* **Exercise goal**
In the entries below, identify every line with the string "agent" and copy it.

* **Given information**
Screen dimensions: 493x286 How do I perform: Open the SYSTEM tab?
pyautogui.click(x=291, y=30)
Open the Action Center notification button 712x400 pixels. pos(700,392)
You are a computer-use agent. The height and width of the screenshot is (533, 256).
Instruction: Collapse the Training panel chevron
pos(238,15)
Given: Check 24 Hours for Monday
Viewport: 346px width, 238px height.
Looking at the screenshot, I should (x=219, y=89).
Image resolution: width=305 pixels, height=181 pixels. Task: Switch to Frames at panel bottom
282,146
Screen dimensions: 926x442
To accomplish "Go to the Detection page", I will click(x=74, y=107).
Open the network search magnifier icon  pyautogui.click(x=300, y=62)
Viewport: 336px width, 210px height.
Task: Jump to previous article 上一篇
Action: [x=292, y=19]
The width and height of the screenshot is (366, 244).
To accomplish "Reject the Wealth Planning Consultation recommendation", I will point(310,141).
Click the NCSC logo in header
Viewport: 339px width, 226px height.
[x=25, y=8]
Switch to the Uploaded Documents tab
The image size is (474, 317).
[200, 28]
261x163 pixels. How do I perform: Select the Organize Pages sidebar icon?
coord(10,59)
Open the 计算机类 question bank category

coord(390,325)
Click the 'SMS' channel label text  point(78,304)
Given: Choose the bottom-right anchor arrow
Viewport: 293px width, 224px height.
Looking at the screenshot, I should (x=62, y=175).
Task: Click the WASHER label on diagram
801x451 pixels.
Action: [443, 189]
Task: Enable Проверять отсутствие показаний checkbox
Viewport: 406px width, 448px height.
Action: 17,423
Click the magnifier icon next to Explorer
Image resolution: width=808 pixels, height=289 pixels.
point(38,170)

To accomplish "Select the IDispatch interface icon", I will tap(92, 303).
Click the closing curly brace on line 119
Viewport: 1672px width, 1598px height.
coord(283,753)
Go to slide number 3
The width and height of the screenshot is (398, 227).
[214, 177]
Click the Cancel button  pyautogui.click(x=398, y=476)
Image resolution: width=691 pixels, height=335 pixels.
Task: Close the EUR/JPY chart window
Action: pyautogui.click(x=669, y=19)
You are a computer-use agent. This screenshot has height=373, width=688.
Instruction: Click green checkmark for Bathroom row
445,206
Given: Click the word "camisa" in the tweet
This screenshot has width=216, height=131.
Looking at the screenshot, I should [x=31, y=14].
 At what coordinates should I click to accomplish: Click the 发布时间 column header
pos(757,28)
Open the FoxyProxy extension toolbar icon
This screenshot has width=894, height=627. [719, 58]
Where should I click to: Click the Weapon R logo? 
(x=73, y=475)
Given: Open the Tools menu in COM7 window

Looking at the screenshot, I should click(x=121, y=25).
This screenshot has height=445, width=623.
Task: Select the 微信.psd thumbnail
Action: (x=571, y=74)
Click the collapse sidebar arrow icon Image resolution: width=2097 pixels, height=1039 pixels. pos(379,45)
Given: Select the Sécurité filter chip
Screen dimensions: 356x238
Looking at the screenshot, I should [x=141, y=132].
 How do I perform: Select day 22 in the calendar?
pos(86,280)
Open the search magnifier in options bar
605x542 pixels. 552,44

* **The completed task**
You are a computer-use agent. The height and width of the screenshot is (533, 256).
You are a computer-use agent. This screenshot has height=373, width=688.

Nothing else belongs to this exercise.